I came home from work Friday morning to bad news. Xander, the miracle I posted about last Saturday, died on Wednesday morning. Needless to say, I cried for an hour and couldn't go to sleep. My mind could not figure out how this sweet boy who was fine last Saturday could die so very few days later. My heart broke for his parents, who have now lost 2 sons to this genetic condition (Xander had an older brother, Kaison, who was born 4 days after my Talia, and died 2 months later).
I ran into Katy (Xander's Mom) at JoAnn's on Friday night. She, her Mom, and her sister were getting things ready for the viewing and graveside service on Saturday. Katy told me that they were somewhat prepared to lose Xander, since he had already lived well past his life expectancy. However, he'd been doing so well that they had hoped to have a little more time with him. Katy's spirit and testimony moved me so much...in the scheme of things, losing her sons in this life is just the blink of an eye, she will have the opportunity to raise her 2 boys in the next life. It makes me so, so grateful for an eternal family. The blessing of having this life and the next. The viewing and graveside service was emotional and grief stricken, of course, but there was also the promise of the next life, which keeps things from being overwhelmingly devestating. I am so priviledged to have been a part of Xander's short but inspiring life.
Cole and I took the opportunity to go out on a date on Friday night. We haven't been out of the house, just the 2 of us, in FOREVER (Christmas shopping doesn't count :)). We went to the craft store so I could pick up some material for a project I'm working on for Talia's birthday, went to the Junction to see Sherlock Holmes, and then hit the Olive Garden for a late dinner. Cole and I always enjoy each other...we had a great time just being together.

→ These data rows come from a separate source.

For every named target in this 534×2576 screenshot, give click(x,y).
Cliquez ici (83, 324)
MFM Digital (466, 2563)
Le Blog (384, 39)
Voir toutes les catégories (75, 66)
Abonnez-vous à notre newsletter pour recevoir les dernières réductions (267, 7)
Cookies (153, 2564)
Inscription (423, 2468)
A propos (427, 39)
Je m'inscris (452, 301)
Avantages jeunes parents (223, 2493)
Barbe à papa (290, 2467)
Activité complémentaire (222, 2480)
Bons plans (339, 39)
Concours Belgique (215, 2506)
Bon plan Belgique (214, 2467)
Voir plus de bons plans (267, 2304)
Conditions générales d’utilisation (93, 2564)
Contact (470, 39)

This weekend I was also reminded of the blessing of having a worthy Priesthood holder presiding over our home. Someone in our circle needed a blessing, and Cole was asked. He called me (I was at work) for counsel, and I was reminded again that a worthy Priesthood holder still needs his "rock" to ground him...I was very grateful that my husband was able to answer the call and use his Priesthood authority to bring comfort and clarity to someone we love. (And thanks to my Mom for coming and watching the kids so Cole could go without worry).

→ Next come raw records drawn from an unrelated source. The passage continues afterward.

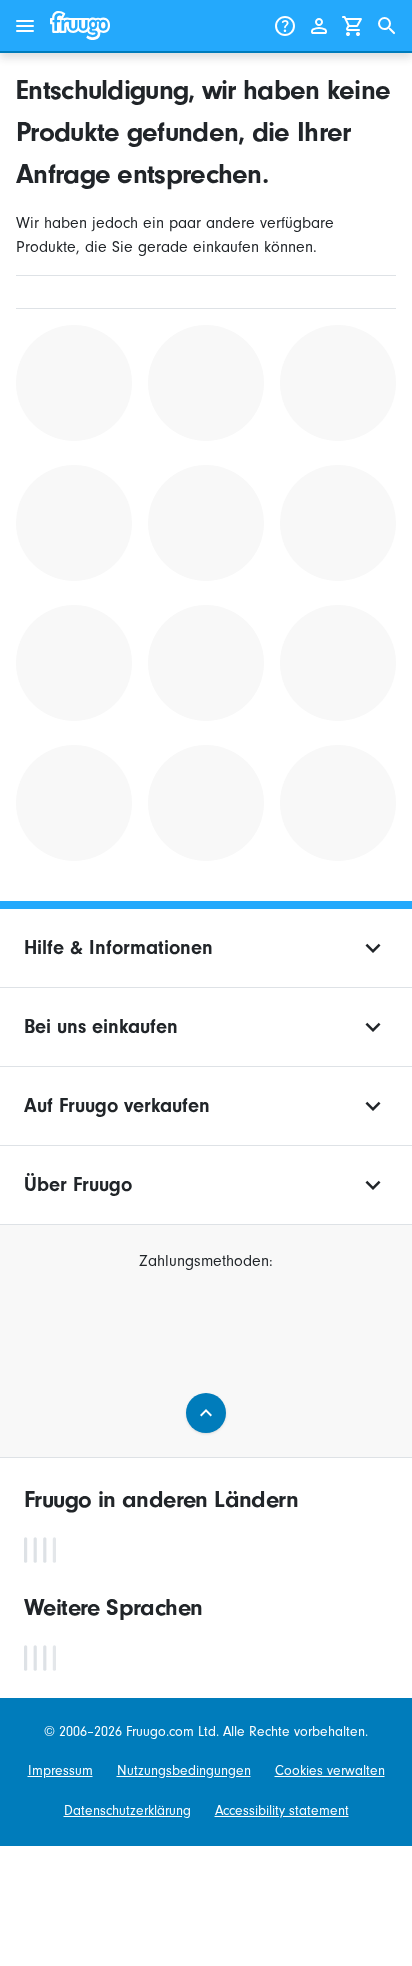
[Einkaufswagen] (353, 26)
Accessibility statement (282, 1810)
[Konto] (319, 26)
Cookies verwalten (330, 1770)
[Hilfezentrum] (285, 26)
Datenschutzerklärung (127, 1810)
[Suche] (387, 26)
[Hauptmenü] (25, 26)
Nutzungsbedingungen (184, 1770)
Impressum (60, 1770)
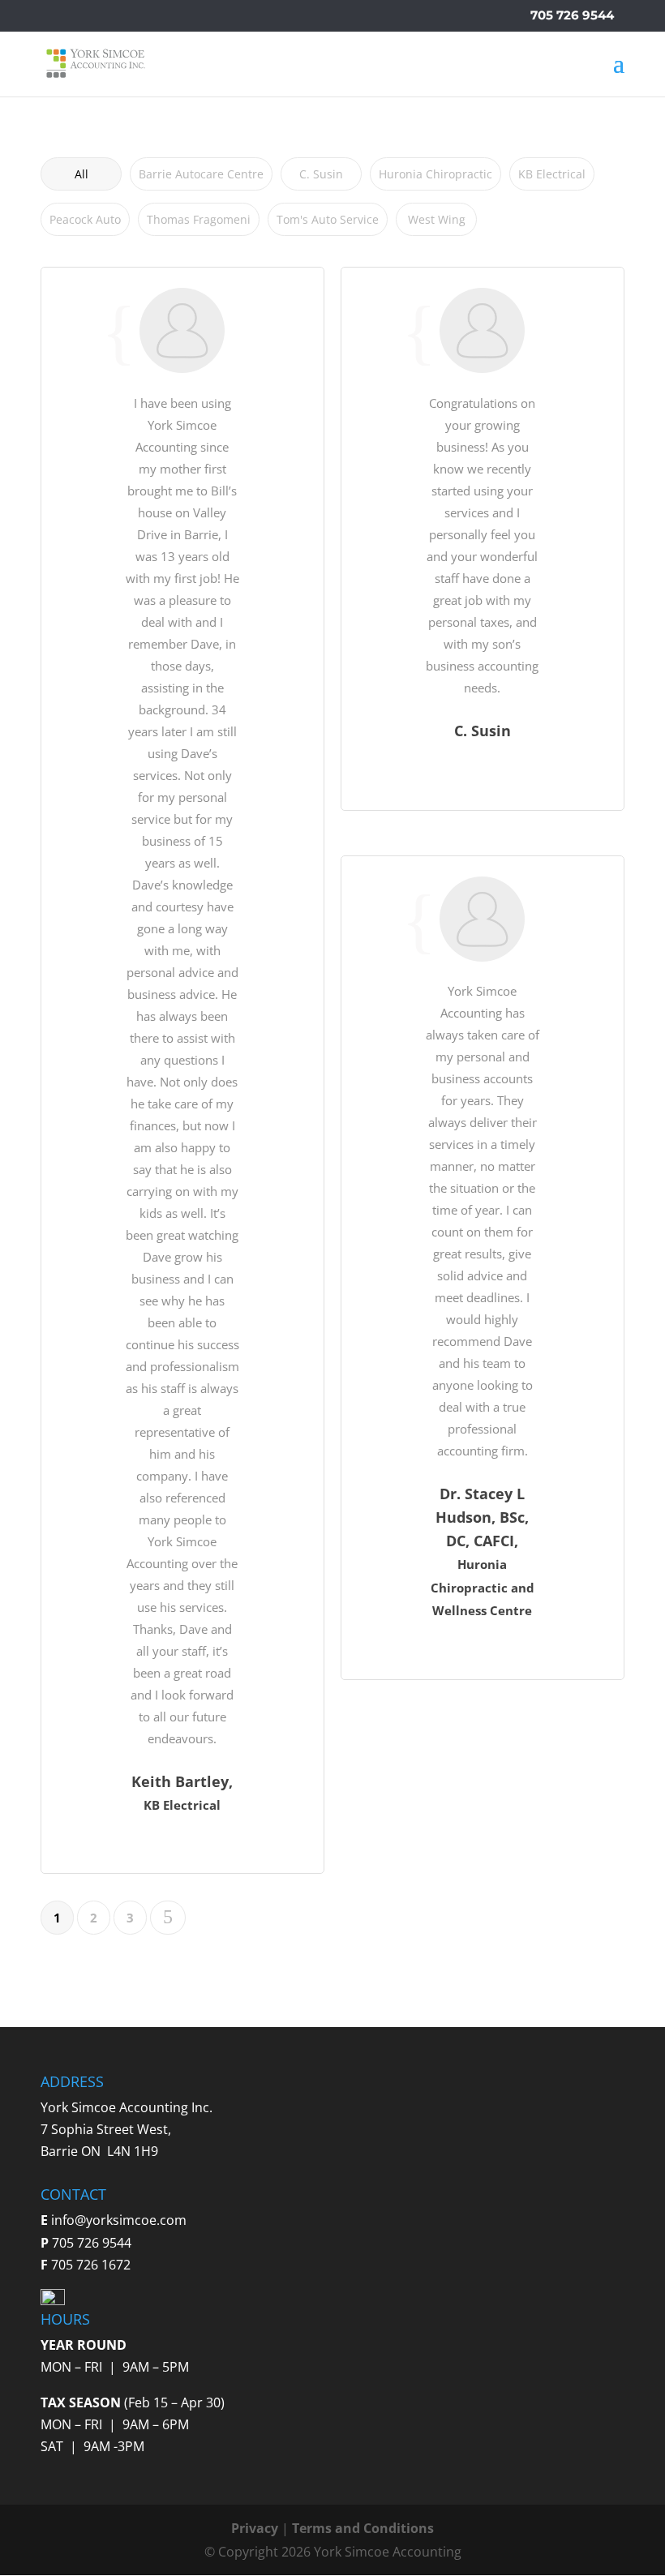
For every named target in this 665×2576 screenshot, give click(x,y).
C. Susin (321, 174)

Tomorrow is reserved to catch up on paperwork, taxes, and chores. Maybe I'll be able to sneak in some time to work on my project for Talia's birthday....
3 comments:
Sorry about your friend's loss. But yes, it is so comforting to know we will always be allowed to raise these little ones- no matter what.
I can't wait to see what you got for Talia. I should be able to start working on that for you Wednesday I should be home doing laundry all day Tuesday and Wednesday.